I am familiar with Evo Psych and their central ideas. I find it interesting in a discipline that values the scientific method as highly as they presumably do that they do not attempt to use any kind of experimental method to isolate what they contend exists. They use comparative studies, inferential works, logic, etc., all good things; however they maintain that something called "human nature" exists without any direct proof. All I am attempting to do wtih netlogo is model something akin to their notion to see what could possibly develop.

RE: defintion of culture being vague...I would define culture for purposes of the simulation I am developing as the "knowledge" of food that is healthy or unhealthy (thanks to XXXX for that) and the subsequent ability to pass that "information" along to offspring. As noted originally, this particular simulation would not address the issue of "what is human nature" but would merely test if having knowledge is useful for survival.

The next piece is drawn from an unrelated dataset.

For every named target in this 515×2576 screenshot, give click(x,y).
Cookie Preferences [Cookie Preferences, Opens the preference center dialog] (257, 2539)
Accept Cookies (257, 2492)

RE: the story about the baby being left alone...it could very well be, that if true, said baby died due to lack of nurture; certainly, there are those studies from the 40's or 50's about children not being held, etc., resulting in decreased life spans, etc. Your story raises an interesting point, however...if it is not possible to survive without nurture...how could one ever claim knowledge of what is inherent to humans, i.e., that which is separate and distinct from nurture and call it "human nature?" If nuture is required for survival, then how could we ever claim to have the ability to know what is inherent to humans?

If we cannot know, then why continue to talk about something called, "human nature?" I know that many people use the notion to explain much, but creating a notion and then attributing causality to it without ever really identifying what the notion is, is intellectually lazy, IMO. Also, if that is the case then "the devil made me do it" is on the same par with "people are violent because it is human nature;" no one has seen "the devil" nor has anyone seen "human nature," so how do we evaluate the veracity of one claim over the other?

RE: culture has too many components...so does the physical world, yet the complexity of it has never stopped any serious scientist from taking the time to examine it and report on findings. There is no doubt that humans are complex; so far we know a lot about our physiology and little about much else.

This is why I question the notion that something called "human nature" exists -- it is a scientifically unproven concept; purely mythical at this point, yet there are many, many people who claim to know much about it. IMO, this is not very good science (again if we use the traditional methods of scientific inquiry -- isolation, testing, controlling, etc. as the criteria for establishing knowledge). Actually controlling for culture is quite simple -- no contact with another human being; people are cultural vessels...no people, no culture. Practically absurd, but experimentally sound.